#### Task brief:
The line containing "Task: Click the 52-wk high value 87.00" and every line after it, through the end of the records below: repeat them exactly, nothing more.

Exercise data below:

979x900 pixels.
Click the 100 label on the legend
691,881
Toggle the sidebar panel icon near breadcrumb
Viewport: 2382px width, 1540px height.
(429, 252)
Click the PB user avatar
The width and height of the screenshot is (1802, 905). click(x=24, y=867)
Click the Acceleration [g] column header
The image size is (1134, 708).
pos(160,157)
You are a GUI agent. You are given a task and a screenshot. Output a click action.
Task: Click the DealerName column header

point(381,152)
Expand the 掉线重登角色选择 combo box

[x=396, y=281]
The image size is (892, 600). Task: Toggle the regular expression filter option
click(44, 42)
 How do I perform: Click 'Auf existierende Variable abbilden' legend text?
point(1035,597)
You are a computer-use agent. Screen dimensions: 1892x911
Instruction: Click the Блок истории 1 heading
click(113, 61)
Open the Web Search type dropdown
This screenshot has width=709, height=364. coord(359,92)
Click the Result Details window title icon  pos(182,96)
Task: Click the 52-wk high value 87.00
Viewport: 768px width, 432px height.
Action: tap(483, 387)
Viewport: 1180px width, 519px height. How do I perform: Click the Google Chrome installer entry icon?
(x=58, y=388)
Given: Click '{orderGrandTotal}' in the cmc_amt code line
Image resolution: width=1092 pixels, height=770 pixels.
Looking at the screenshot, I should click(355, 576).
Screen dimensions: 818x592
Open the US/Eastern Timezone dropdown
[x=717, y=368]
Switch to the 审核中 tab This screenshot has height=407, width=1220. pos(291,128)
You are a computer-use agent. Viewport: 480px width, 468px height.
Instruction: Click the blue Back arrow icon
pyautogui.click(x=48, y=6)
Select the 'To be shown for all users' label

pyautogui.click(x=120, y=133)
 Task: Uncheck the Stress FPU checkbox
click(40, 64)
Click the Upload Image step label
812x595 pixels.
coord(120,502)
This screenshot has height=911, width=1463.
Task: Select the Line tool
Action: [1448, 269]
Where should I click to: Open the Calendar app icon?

End of Exercise data.

#### Task solution:
Task: Click the 52-wk high value 87.00
Viewport: 768px width, 432px height.
Action: tap(483, 387)
Viewport: 1180px width, 519px height. How do I perform: Click the Google Chrome installer entry icon?
(x=58, y=388)
Given: Click '{orderGrandTotal}' in the cmc_amt code line
Image resolution: width=1092 pixels, height=770 pixels.
Looking at the screenshot, I should click(355, 576).
Screen dimensions: 818x592
Open the US/Eastern Timezone dropdown
[x=717, y=368]
Switch to the 审核中 tab This screenshot has height=407, width=1220. pos(291,128)
You are a computer-use agent. Viewport: 480px width, 468px height.
Instruction: Click the blue Back arrow icon
pyautogui.click(x=48, y=6)
Select the 'To be shown for all users' label

pyautogui.click(x=120, y=133)
 Task: Uncheck the Stress FPU checkbox
click(40, 64)
Click the Upload Image step label
812x595 pixels.
coord(120,502)
This screenshot has height=911, width=1463.
Task: Select the Line tool
Action: [1448, 269]
Where should I click to: Open the Calendar app icon?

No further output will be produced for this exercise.